START Exercise text
Wednesday, August 13, 2008

Preparing to Depart Country

My month in Portland is drawing to a close. It's a damn good thing for my bank account, which will barely survive my time in this café-infested city.

I have done lots of lovely things this month, including:
- riding bikes to Sauvie Island to pick marionberries and eat bbq
- riding bikes to Oregon City to see the municipal elevator and the Willamette Falls Locks
- meeting with an education coordinator at the Bicycle Transportation Alliance and finding out that Oregon's schoolchildren are already experiencing bicyclist and pedestrian education in elementary schools! Hooray!
- finding out about the Restorative Listening Project, an effort to build ties between the historically black population of N and NE Portland and the many new white residents and businesses. They're trying to be constructively open about the usually quiet, if devastating, processes of gentrification in those parts of the city. Hooray!
- spending scads of time in Opposable Thumb on Belmont and in Crema on Ankeny. Truly making the city's coffee shops my living room rather than sitting in a private home has been very enjoyable. The countless iced americanos and occasional pastry helped.
- reveling in the giant bins of fabric and clothes I left in Bobby's parents' basement. Soon they will be in...my mother's garage. Hi Mom!
- visited a great travel clinic with a most friendly and charming doctor, the Portland Industrial and Travel Clinic. I'm now considered (mostly) immune to hep A, yellow fever, and typhoid.
END Exercise text
START Recorded information
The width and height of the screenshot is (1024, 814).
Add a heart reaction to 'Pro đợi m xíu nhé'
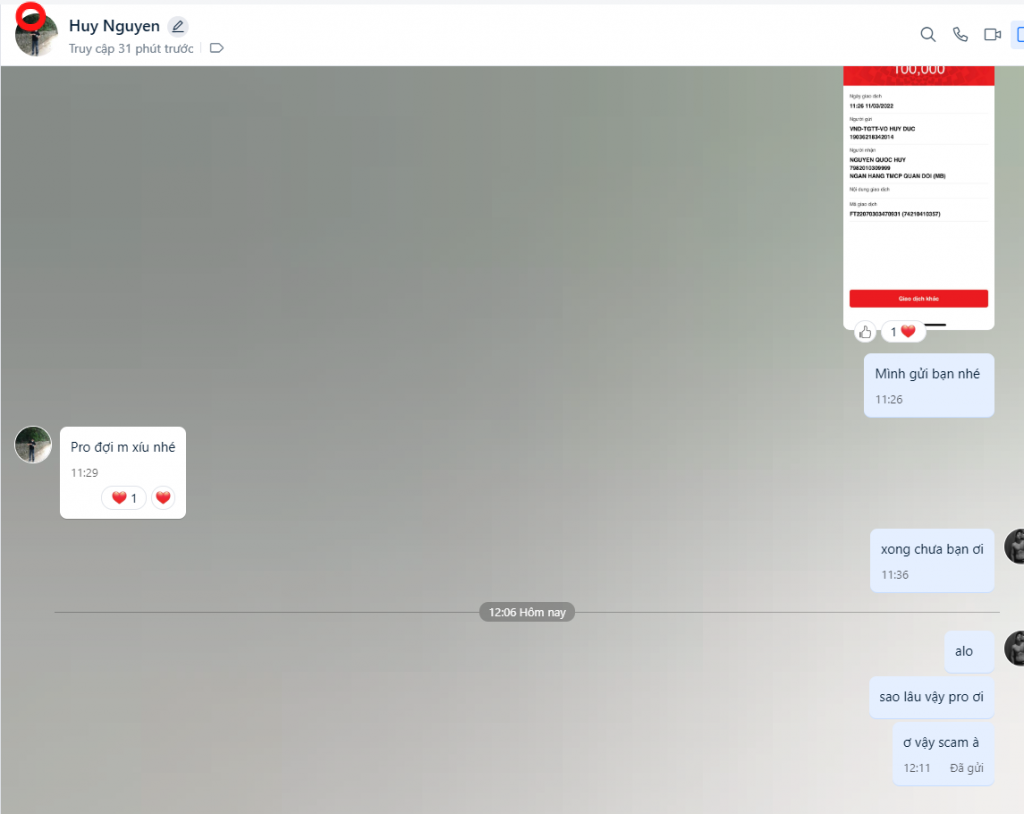163,498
END Recorded information
▶ **What to do**
1 - List every disease to which the writer of the blog post is now considered (mostly) immune.
2 - Transcribe the blog post from "- reveling in" to "fever, and typhoid.".
3 - According to the blog post, why is the close of the writer's month in Portland a good thing?
The data has no connection to the blog post.

▶ **Expected outputs**
1 - hep A, yellow fever, typhoid

2 -
- reveling in the giant bins of fabric and clothes I left in Bobby's parents' basement. Soon they will be in...my mother's garage. Hi Mom!
- visited a great travel clinic with a most friendly and charming doctor, the Portland Industrial and Travel Clinic. I'm now considered (mostly) immune to hep A, yellow fever, and typhoid.

3 - It is good for the writer's bank account, which will barely survive the time spent in Portland. The blog post calls Portland a café-infested city.